Se a oração é o centro da vida da aldeia – três vezes por dia, os jovens que estão em Taizé são convocados pela torre sineira, a 100 metros da Igreja da Reconciliação –, a oração de sexta-feira à noite é um dos momentos centrais em Taizé.
A pequena comunidade da Borgonha (França), que reúne monges católicos e de diferentes origens protestantes, organiza a vida na aldeia num ritmo semanal, como se cada Domingo fosse a celebração da Páscoa.
Entre sexta e domingo, reza-se actualizando o mistério central da fé cristã: a morte e a ressurreição de Jesus.
O rito da adoração da cruz é feito com o ícone da cruz, da tradição ortodoxa, pousado no chão, com os jovens prostrados sobre ele. Durante duas, três horas, sucedem-se os cânticos, com a igreja ainda cheia de jovens.
Sábado à noite, a oração celebra a luz pascal. Milhares de pequenas velas acendem-se para festejar a ressurreição de Jesus.
No domingo, a celebração da eucaristia, segundo o rito católico latino, mas com algumas fórmulas adaptadas ao espírito ecuménico de Taizé, conclui este ciclo.
Hoje à noite, em Taizé, ao carácter festivo que a festa da luz já tem, juntar-se-á um outro: este será o primeiro momento para celebrar os 100 anos do nascimento do irmão Roger e os 75 anos da sua chegada à aldeia.
Amanhã, com a participação de uma centena de responsáveis de igrejas cristãs e também de líderes muçulmanos, judeus, budistas e hindus, assinalam-se ainda os dez anos da morte do irmão Roger – precisamente a 16 de Agosto de 2005.
Para esse momento de memória e celebração, os irmãos da comunidade calculam que possam estar presentes umas sete mil pessoas na oração, que começa às 16h00 (15h00 em Lisboa).
Por essa razão, hoje à noite e amanhã à tarde, os tempos de oração decorrem ao ar livre, pois nem a vasta nave da Igreja da Reconciliação permite incluir tanta gente.
Para os tempos de reflexão e oração nos próximos meses, e durante 2016, a comunidade propõe três palavras centrais no pensamento e nos escritos do irmão Roger: alegria, simplicidade e misericórdia.
Por essa razão, um ícone da misericórdia foi colocado no altar da Igreja da Reconciliação e proposto como fonte de oração.
O ícone da misericórdia, uma representação completamente nova, mostra Jesus Cristo no centro, colocado de pé. Ao seu redor, uma faixa desdobra-se em seis cenas, que representam a parábola do bom samaritano: o ataque dos salteadores, o sacerdote e o levita que passam sem cuidar da vítima, o samaritano que chega e apoia o homem, levando-o depois para a estalagem. A última cena mostra a vítima, o bom samaritano e o estalajadeiro que partilham uma refeição.

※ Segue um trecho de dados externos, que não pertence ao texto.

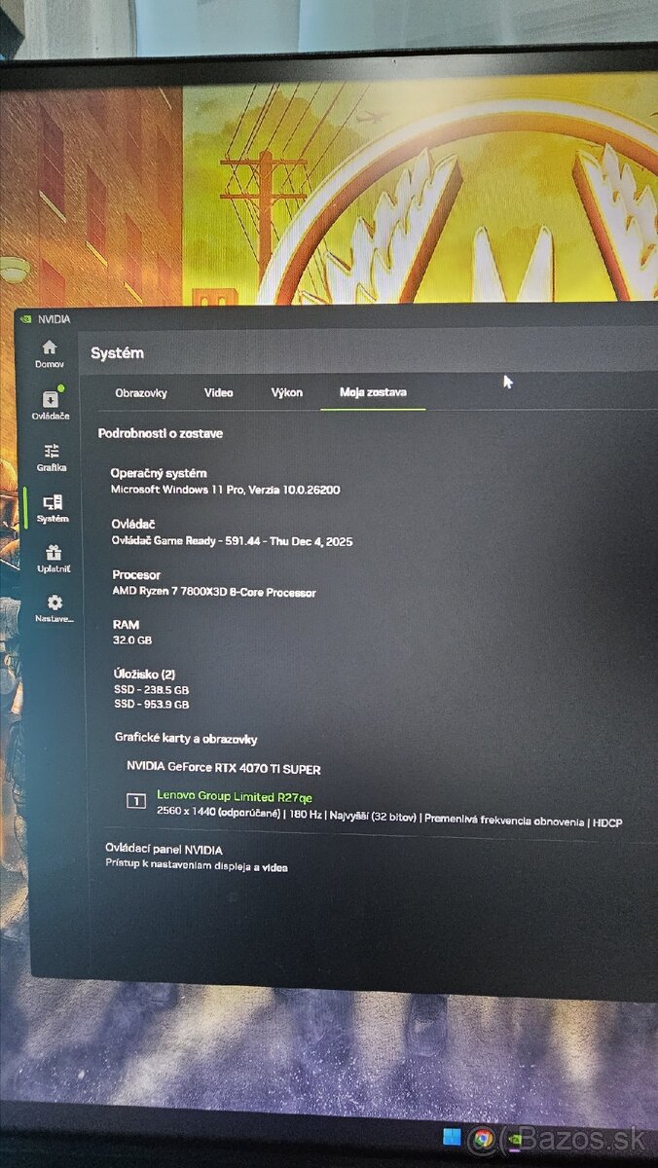658x1168 pixels.
Task: Click the Systém sidebar icon
Action: (x=53, y=503)
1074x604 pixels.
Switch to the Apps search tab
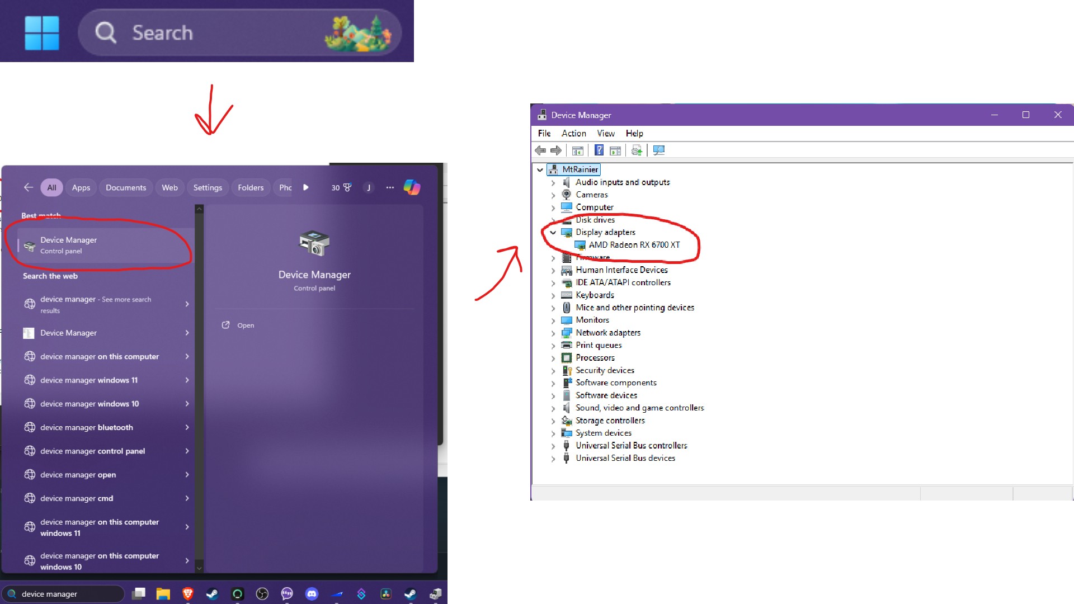pyautogui.click(x=81, y=187)

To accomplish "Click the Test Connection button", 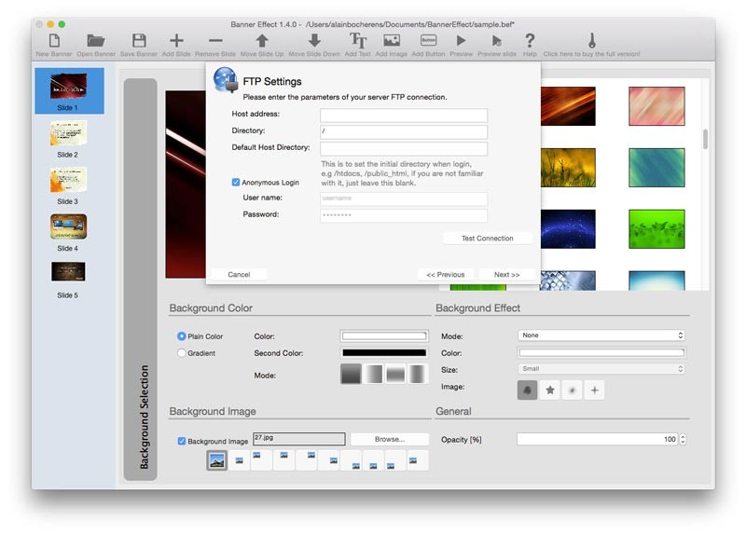I will (487, 239).
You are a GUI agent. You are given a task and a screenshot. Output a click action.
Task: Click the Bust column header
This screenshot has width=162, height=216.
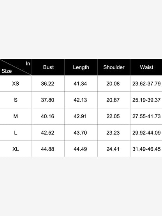click(x=48, y=67)
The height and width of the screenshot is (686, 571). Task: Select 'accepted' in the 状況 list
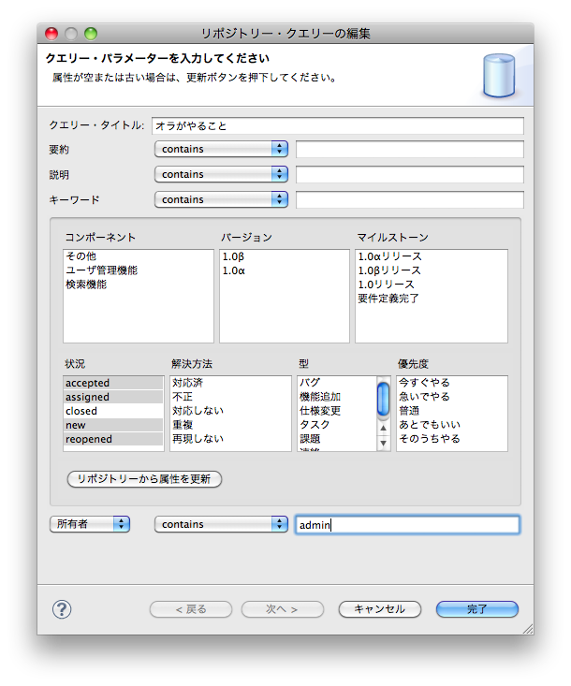(87, 383)
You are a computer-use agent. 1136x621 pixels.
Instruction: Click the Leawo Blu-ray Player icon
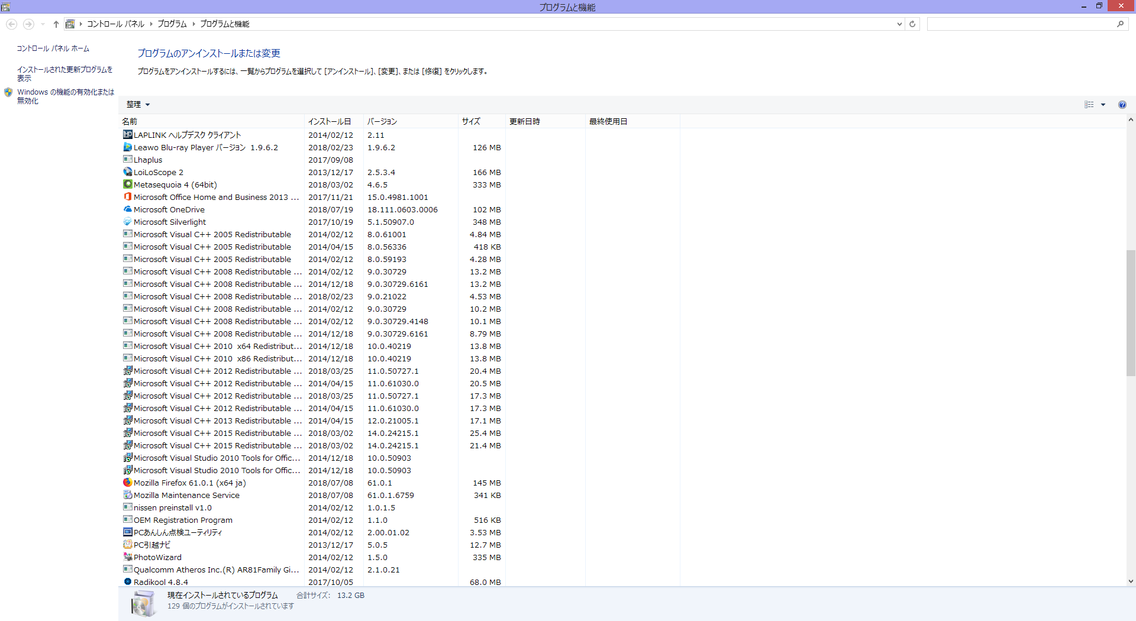127,147
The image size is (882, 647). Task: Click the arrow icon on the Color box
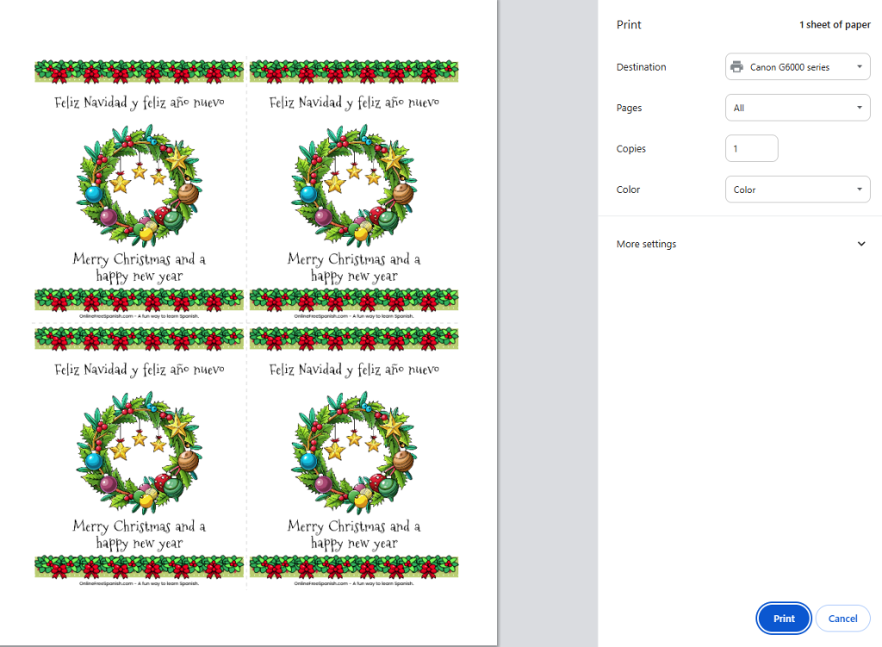pos(859,190)
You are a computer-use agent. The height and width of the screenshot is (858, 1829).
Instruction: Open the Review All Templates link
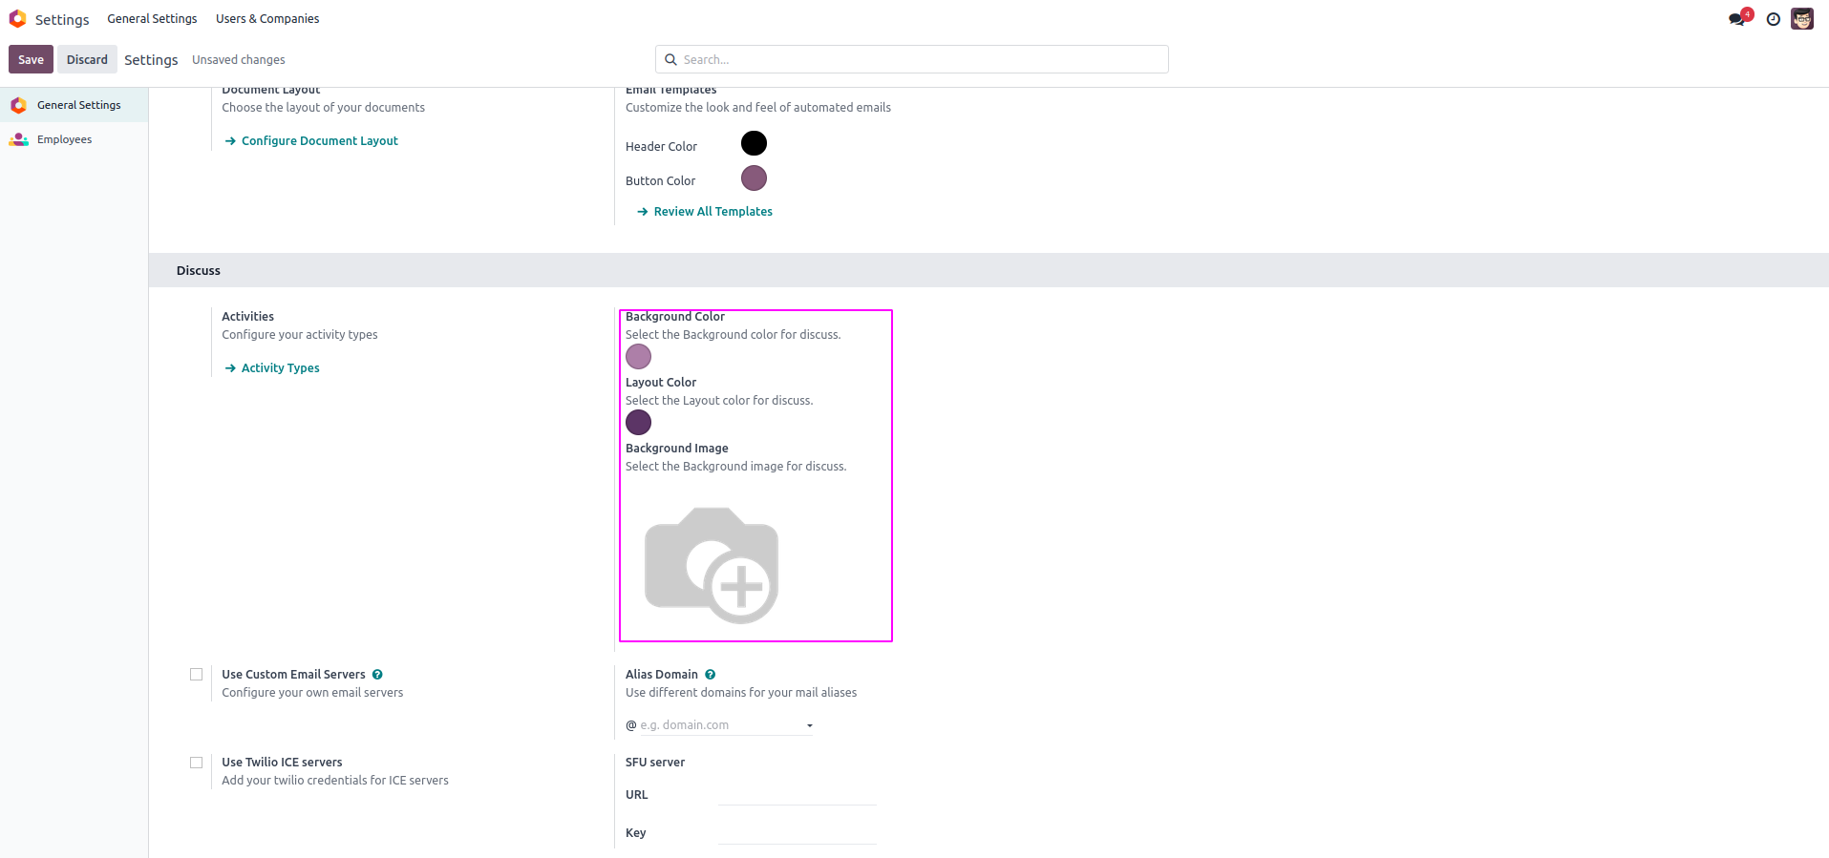tap(712, 212)
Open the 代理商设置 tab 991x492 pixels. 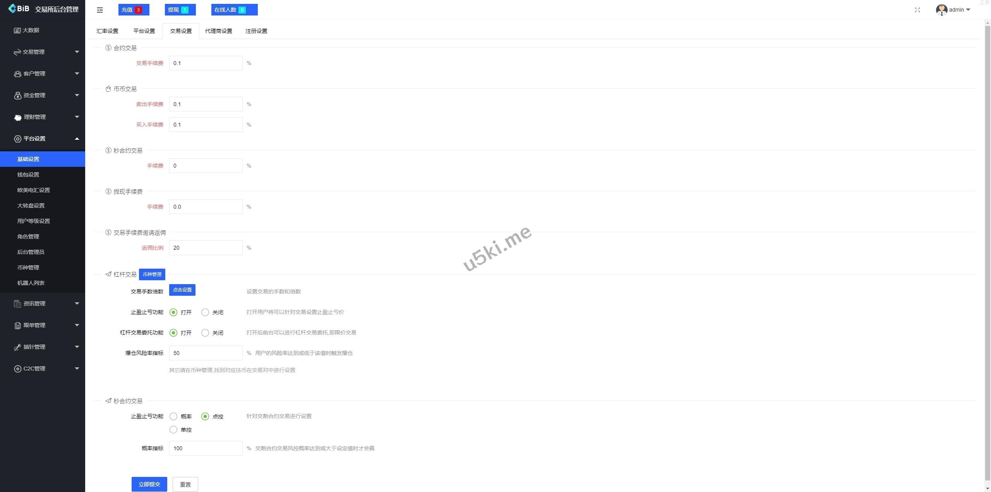coord(219,31)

Nas imagens da parábola, a vítima está representada com a mesma cor branca de Jesus e em algumas cenas a semelhança com momentos da paixão de Cristo é evidente.
A última cena, da refeição, remete para o ícone da Trindade, mostrando a harmonia restabelecida.
Num texto de apresentação do ícone, explica-se: “Se uma piedade que esquece o próximo, como a do levita e a do sacerdote que passam ao lado da vítima, é apenas uma forma de idolatria, o amor, a obra de caridade do bom Samaritano, é o que restaura a humanidade à imagem de Deus.”